## Action item
Search the data for "computer". Each line containing it is to be copied.

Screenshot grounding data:
_ _ _

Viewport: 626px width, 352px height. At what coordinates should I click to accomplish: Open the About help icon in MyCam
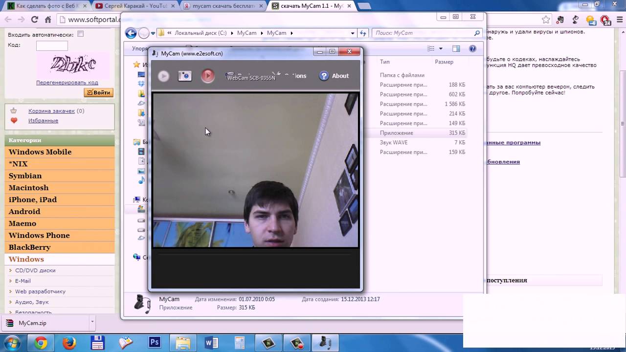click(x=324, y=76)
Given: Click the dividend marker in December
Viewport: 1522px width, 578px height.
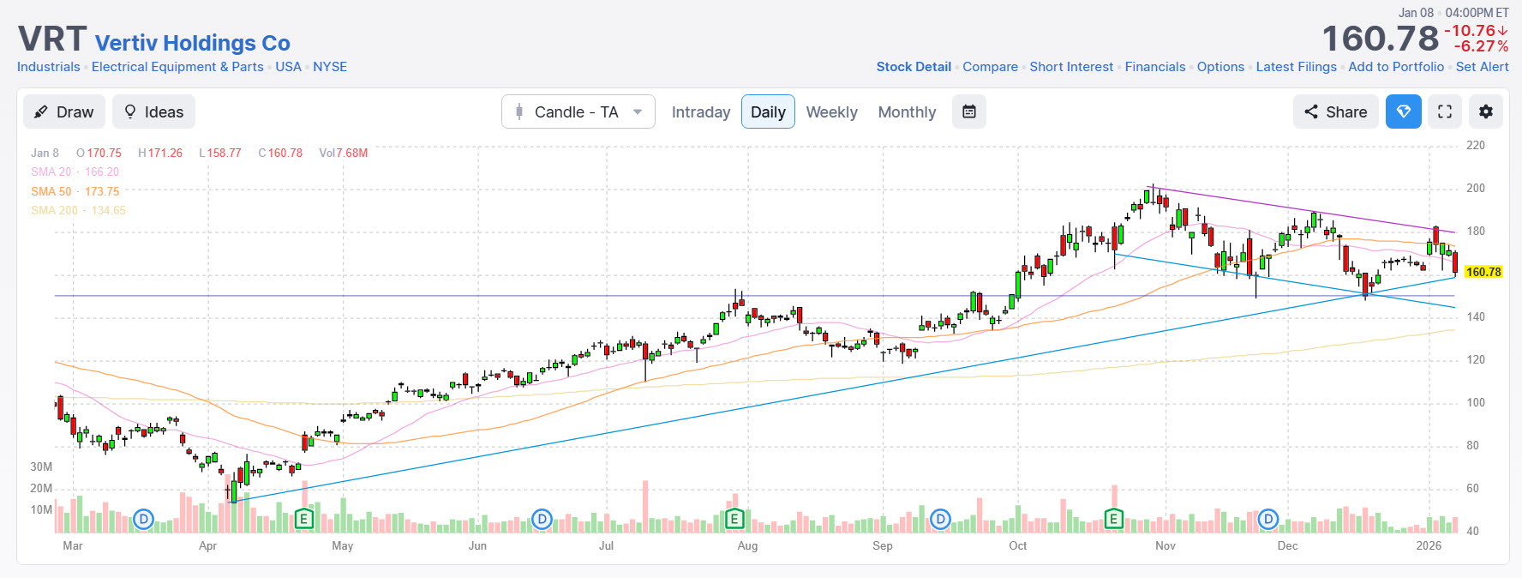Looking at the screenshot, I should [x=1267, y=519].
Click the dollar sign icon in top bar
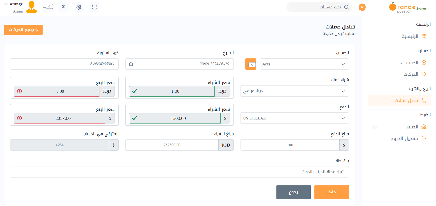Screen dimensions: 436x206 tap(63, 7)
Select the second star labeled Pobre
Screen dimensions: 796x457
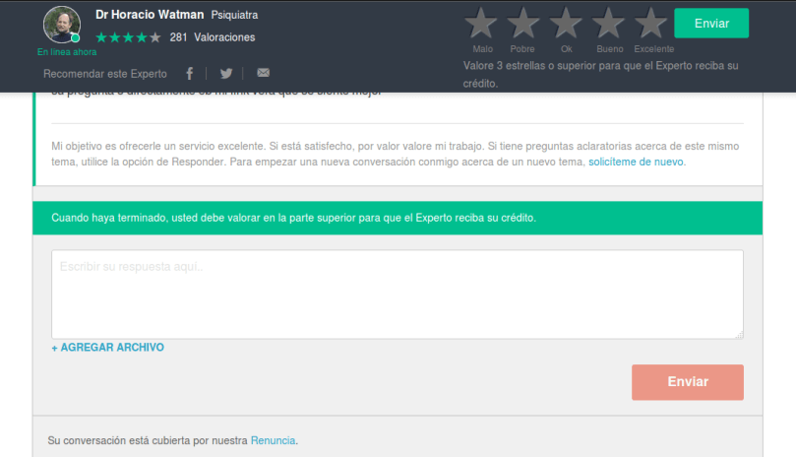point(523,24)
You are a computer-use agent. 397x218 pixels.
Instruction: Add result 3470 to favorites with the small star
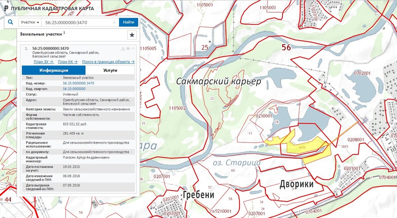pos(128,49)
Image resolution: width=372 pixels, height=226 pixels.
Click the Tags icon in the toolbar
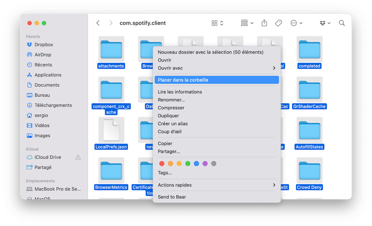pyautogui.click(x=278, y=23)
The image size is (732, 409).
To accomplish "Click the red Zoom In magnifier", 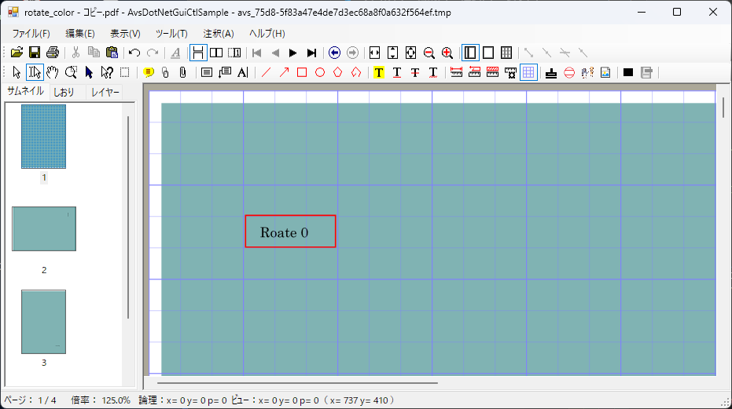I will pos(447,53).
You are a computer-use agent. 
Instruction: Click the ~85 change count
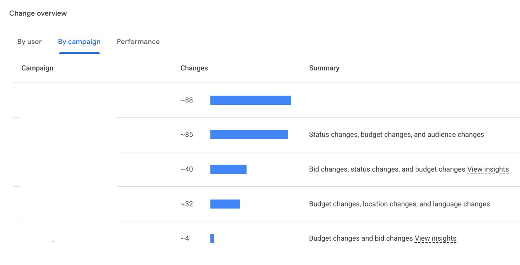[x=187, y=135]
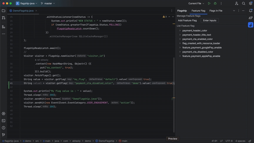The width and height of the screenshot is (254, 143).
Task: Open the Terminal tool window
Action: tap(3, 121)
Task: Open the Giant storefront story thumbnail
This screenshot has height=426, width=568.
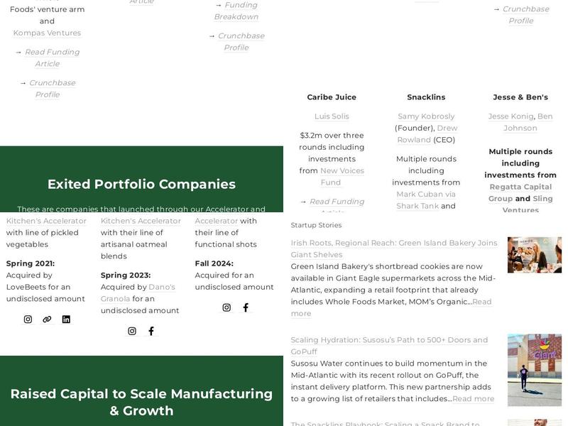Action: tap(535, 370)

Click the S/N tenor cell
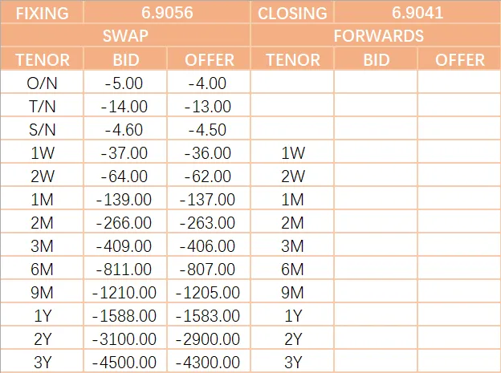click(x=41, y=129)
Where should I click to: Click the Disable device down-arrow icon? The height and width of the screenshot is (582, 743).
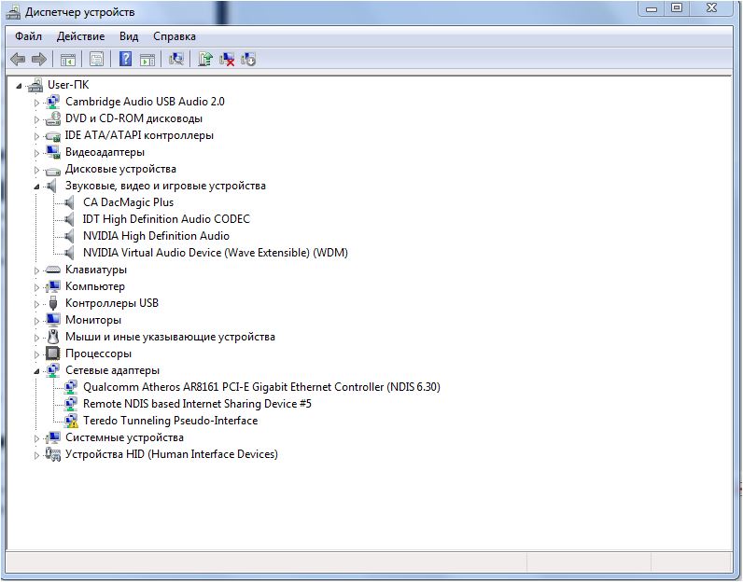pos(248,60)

_ _ _

## Answer section
You are a computer-use agent. 397x218 pixels.
You are a computer-use agent. 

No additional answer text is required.